Greenwich clubs setting sail on Friday nights

The Belle Haven Club hosted the Third Captain’s Harbor Friday Night Race this summer. — Henry Cobbs photo

The Belle Haven Club hosted the Third Captain’s Harbor Friday Night Race this summer. — Henry Cobbs photo

As the sun set over Long Island Sound Friday night, 26 privately owned sailboats and 13 club-owned Ideal 18’s competed in the third Captain’s Harbor Friday Night Race of the summer.

The series, in its tenth year, is composed of four evening races each summer.

In the early 2000’s, before the series started, it was customary for each yacht club in Greenwich Harbor to host a single race for its own membership.

Then, a decade ago, Riverside Yacht Club invited racers from Old Greenwich Yacht Club, Indian Harbor, and Belle Haven to join in their race for one Friday night during the summer.

Greenwich sailors loved the increased competition and camaraderie of the combined race. Ever since, the four clubs have come together to plan and execute a summer series. Each summer, the clubs rotate hosting and race committee responsibilities by evening.

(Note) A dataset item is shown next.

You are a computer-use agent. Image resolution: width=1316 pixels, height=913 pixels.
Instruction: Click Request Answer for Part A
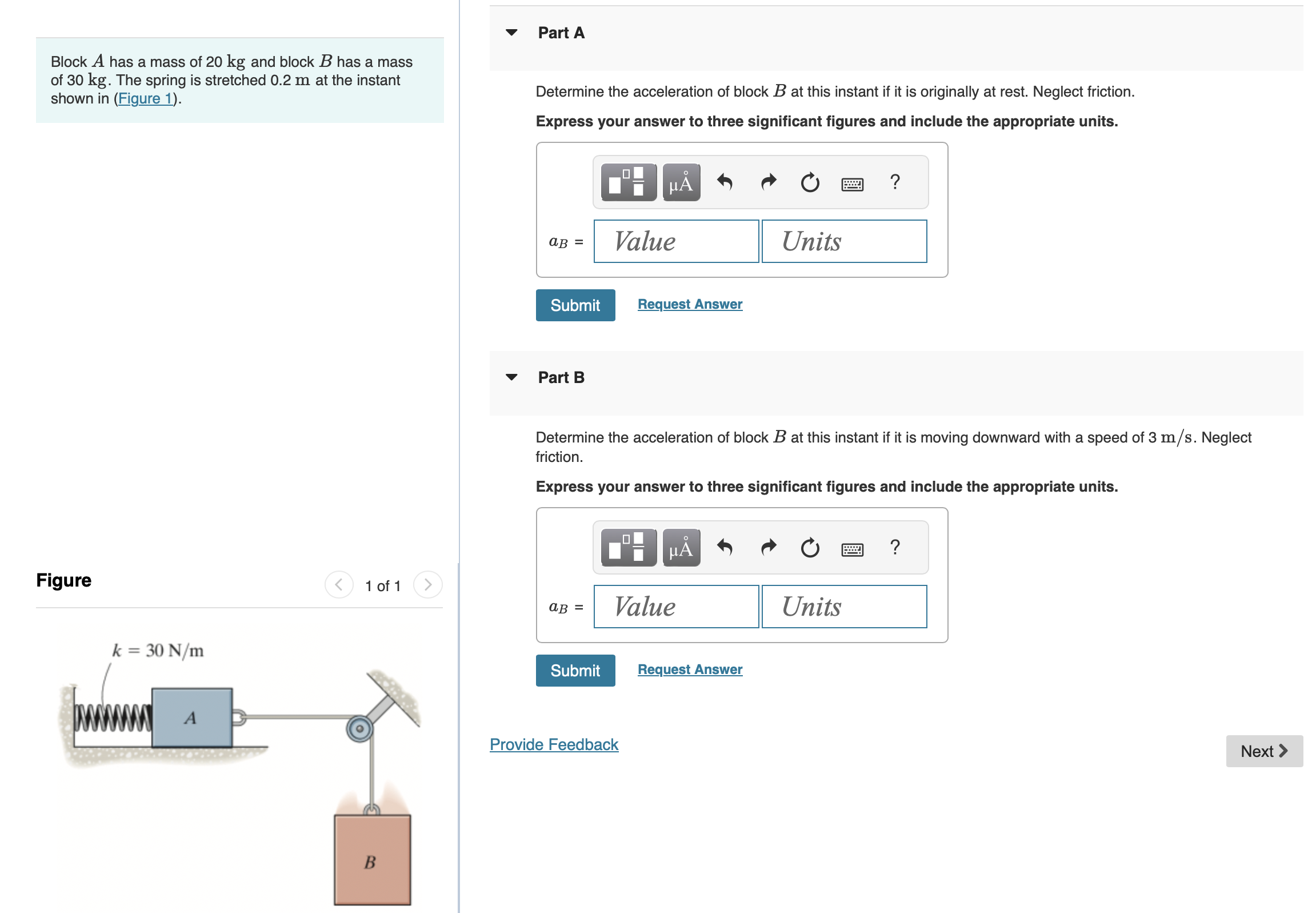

The Belle Haven Club hosted the Third Captain’s Harbor Friday Night Race this summer. — Henry Cobbs photo

The Belle Haven Club hosted the Third Captain’s Harbor Friday Night Race this summer. — Henry Cobbs photo

“Certainly the camaraderie on the water is part of what makes this series so special,” said Pierre Gourdon, assistant race committee director. “Many of the participants have raced against each other for years, and are always ready for a rematch. The skippers take the time and make the effort to prepare their boats for these races and are very competitive on the water. But you don’t need a professional crew. While some teams arrive with crews that have been practicing together for weeks, others arrive with family and friends on board for a fun evening sail. All ages are represented.”

The series divides privately owned boats into three divisions by boat size and racing characteristics. In addition to the different divisions, the series employs a handicap system to further ensure an equal playing field for all entries. The faster divisions often have longer courses.

The Ideal 18’s have their own course and are expected to complete several races per evening.
The Belle Haven Club hosted this past Friday night’s race and celebration.

At the beginning of the evening, the race committee was provided with a choice of 26 possible courses. They prescribed a three-leg course for the first three divisions.

The conditions leading up to the race on Friday were ideal.

However, as the starting time drew near, the wind tapered off to just two to three knots as boats were sailing out and by the time the start got off, there was barely enough wind to make any headway.
The drastic change in wind speed and direction, which occurred after the course had already been set, caused problems for racers and organizers.

“We had to focus on boat speed as the wind was very light,” said Beth Forbes of Indian Harbor, who crewed in an Ideal 18. “In addition, the current swept many away from starting line.”

“There is always potential for light wind in this locale, particularly with evening racing in the summers,” added Gourdon. “The participants are always eager to compete, so we always try to run the race, even in light air. We will sometimes postpone the start if the wind is too light, but expected to pick up. Most important is permitting the yachts to get a fair start with enough wind to maneuver.”

“The leeward mark was a mess,” said Dick Hoyt, owner of Outdoor Traders store in Greenwich, who was racing aboard Antelope in Division III. “The tide was going out, there was no wind, and it took forever to get around with two other boats in the way.”

Skipper and octogenarian, Bob Coulson, took second place in Division III. He and his wife, Cinnie, are in first place overall for their division, with just one race remaining.

“As usual, [our strategy] was to win, but we made a dog’s breakfast of the start and lagged behind several other boats,” Coulson said. “Then we tacked over to clear our air and arrived at the windward mark in third place, following Tecumsuh, a faster boat. We followed them to the second mark and to the finish.”

“We grabbed a Heineken from a friend while they cheered ‘row, row, row your boat’ as we paddled back to the mooring field after the wind died completely,” joked Forbes.

The winners in Divisions I, II, and III were Rick and Skip Sinclair, Aileen Hutchins and Luke Wakeman, and Donald Rotzien, respectively. The first place sailor in the Ideal 18 division was Roger Van Loveren.

Full results for the series can be found on Yachtscoring.com.

The race committee stayed out on the water until 9 pm, the full time allotted for the race. Some stragglers finished within just minutes of the time limit. However, many others dropped out and never finished the race.

“The light air made racing difficult during the last race (we held two),” said David Bigelow, Belle Haven Club Waterfront Director and Ideal 18 Race Committee Chair. “The fleet was moving at a snails pace, thus it was hard to decide if the race should continue or be abandoned; we chose to continue. The finishes came in waves with the light breeze, leading to a few close finishes.”

After the race, Belle Haven hosted a celebration with a buffet and grills to cook your own food. In addition, a brief award ceremony was held to honor the evening’s outstanding performers.

The final race in the series will be held by Old Greenwich Yacht Club on July 25.